WHAT TO DO:
Read the listing below. Then repeat it exactly.

RECORDS SUPPLIED:
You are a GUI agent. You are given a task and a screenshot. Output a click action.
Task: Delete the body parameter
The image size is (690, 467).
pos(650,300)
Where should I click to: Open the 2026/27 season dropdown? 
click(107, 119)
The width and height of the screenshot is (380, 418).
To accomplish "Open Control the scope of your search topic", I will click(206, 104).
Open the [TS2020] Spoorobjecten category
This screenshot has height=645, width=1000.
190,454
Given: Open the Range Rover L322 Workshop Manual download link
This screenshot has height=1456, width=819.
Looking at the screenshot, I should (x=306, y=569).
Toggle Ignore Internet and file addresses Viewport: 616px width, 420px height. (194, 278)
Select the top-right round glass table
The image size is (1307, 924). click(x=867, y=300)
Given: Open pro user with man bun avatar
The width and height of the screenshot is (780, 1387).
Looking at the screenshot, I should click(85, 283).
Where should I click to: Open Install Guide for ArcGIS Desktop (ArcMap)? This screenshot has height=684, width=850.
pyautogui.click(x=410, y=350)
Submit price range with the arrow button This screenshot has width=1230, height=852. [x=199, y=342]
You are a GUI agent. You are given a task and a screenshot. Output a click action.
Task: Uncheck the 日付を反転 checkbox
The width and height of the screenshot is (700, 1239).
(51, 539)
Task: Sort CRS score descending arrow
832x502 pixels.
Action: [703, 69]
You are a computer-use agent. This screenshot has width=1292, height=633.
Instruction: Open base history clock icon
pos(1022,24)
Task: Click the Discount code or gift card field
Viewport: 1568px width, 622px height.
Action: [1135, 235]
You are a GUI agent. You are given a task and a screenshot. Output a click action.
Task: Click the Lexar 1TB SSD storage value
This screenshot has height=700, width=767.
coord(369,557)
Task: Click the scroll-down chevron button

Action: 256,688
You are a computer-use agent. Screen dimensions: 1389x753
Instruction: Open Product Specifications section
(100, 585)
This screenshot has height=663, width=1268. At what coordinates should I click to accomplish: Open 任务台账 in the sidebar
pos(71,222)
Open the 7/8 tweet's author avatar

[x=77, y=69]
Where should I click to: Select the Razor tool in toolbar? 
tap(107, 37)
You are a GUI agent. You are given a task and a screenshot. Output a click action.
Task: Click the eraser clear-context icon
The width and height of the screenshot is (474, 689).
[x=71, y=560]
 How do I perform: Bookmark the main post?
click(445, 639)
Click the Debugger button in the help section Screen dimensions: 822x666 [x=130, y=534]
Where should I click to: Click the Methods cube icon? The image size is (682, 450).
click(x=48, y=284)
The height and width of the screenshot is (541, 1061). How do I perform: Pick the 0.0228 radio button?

ANSWER BELOW:
You are a GUI agent. You are given a task and a screenshot. Output a click action.
Task: Delete the body parameter
The image size is (690, 467).
pos(650,300)
Where should I click to: Open the 2026/27 season dropdown? 
click(107, 119)
The width and height of the screenshot is (380, 418).
To accomplish "Open Control the scope of your search topic", I will click(206, 104).
Open the [TS2020] Spoorobjecten category
This screenshot has height=645, width=1000.
190,454
Given: Open the Range Rover L322 Workshop Manual download link
This screenshot has height=1456, width=819.
Looking at the screenshot, I should (x=306, y=569).
Toggle Ignore Internet and file addresses Viewport: 616px width, 420px height. (194, 278)
Select the top-right round glass table
The image size is (1307, 924). click(x=867, y=300)
Given: Open pro user with man bun avatar
The width and height of the screenshot is (780, 1387).
Looking at the screenshot, I should click(85, 283).
Where should I click to: Open Install Guide for ArcGIS Desktop (ArcMap)? This screenshot has height=684, width=850.
pyautogui.click(x=410, y=350)
Submit price range with the arrow button This screenshot has width=1230, height=852. [x=199, y=342]
You are a GUI agent. You are given a task and a screenshot. Output a click action.
Task: Uncheck the 日付を反転 checkbox
The width and height of the screenshot is (700, 1239).
(51, 539)
Task: Sort CRS score descending arrow
832x502 pixels.
Action: [703, 69]
You are a computer-use agent. This screenshot has width=1292, height=633.
Instruction: Open base history clock icon
pos(1022,24)
Task: Click the Discount code or gift card field
Viewport: 1568px width, 622px height.
Action: [1135, 235]
You are a GUI agent. You are given a task and a screenshot. Output a click action.
Task: Click the Lexar 1TB SSD storage value
This screenshot has height=700, width=767.
coord(369,557)
Task: Click the scroll-down chevron button

Action: 256,688
You are a computer-use agent. Screen dimensions: 1389x753
Instruction: Open Product Specifications section
(100, 585)
This screenshot has height=663, width=1268. At what coordinates should I click to accomplish: Open 任务台账 in the sidebar
pos(71,222)
Open the 7/8 tweet's author avatar

[x=77, y=69]
Where should I click to: Select the Razor tool in toolbar? 
tap(107, 37)
You are a GUI agent. You are given a task and a screenshot. Output a click action.
Task: Click the eraser clear-context icon
The width and height of the screenshot is (474, 689).
[x=71, y=560]
 How do I perform: Bookmark the main post?
click(445, 639)
Click the Debugger button in the help section Screen dimensions: 822x666 [x=130, y=534]
Where should I click to: Click the Methods cube icon? The image size is (682, 450).
click(x=48, y=284)
The height and width of the screenshot is (541, 1061). How do I perform: Pick the 0.0228 radio button?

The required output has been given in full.